▶ _WHAT IS REQUIRED_: With the exception of the pictures, write out the data below precisely.

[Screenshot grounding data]
Start of Block

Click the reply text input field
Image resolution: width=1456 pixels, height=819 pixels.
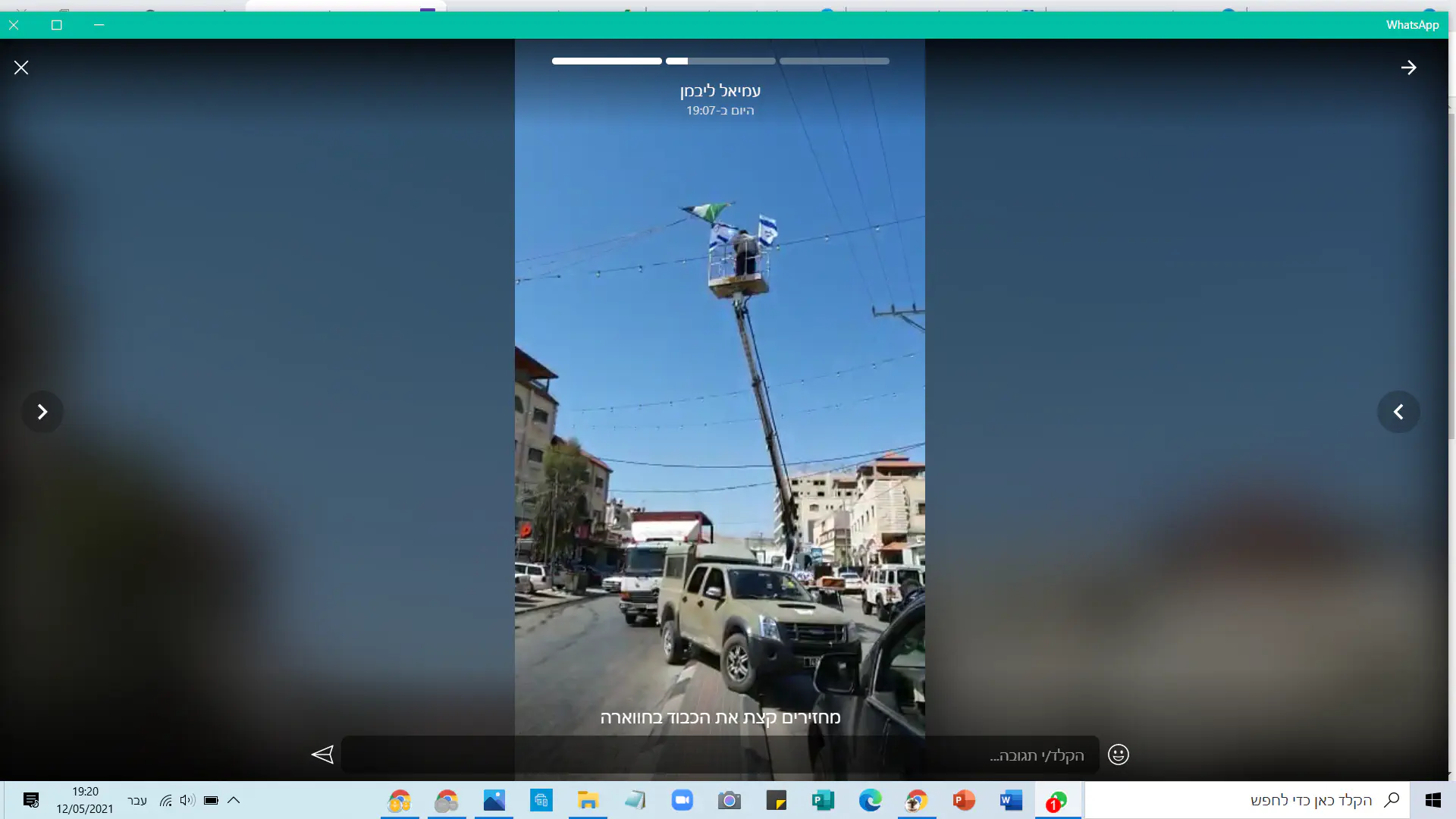pos(720,755)
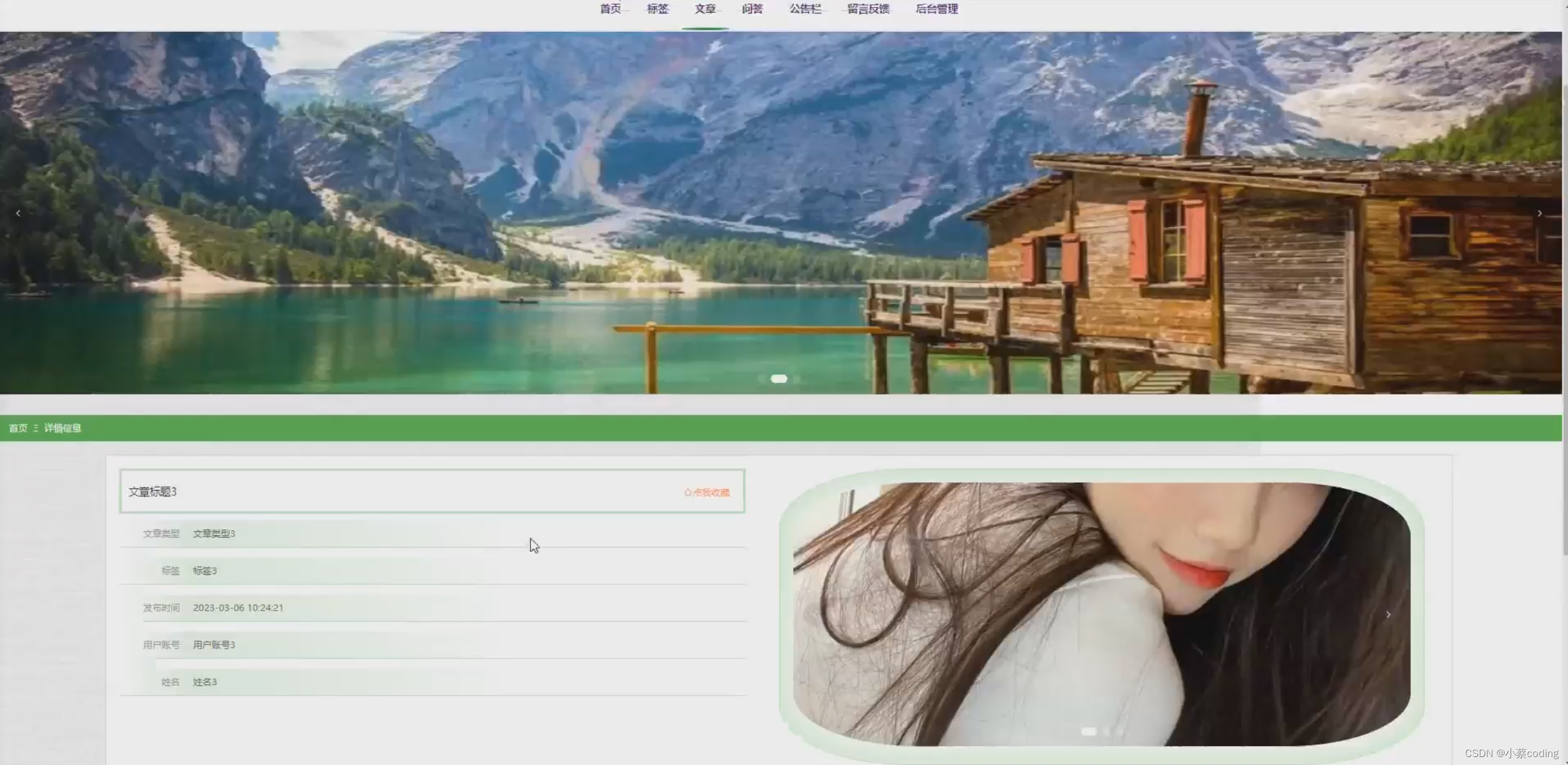Advance article image with right arrow
Image resolution: width=1568 pixels, height=765 pixels.
(1388, 614)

End of Block

▶ _WORKED SOLUTION_:
Click the reply text input field
Image resolution: width=1456 pixels, height=819 pixels.
pos(720,755)
Advance article image with right arrow
Image resolution: width=1568 pixels, height=765 pixels.
(1388, 614)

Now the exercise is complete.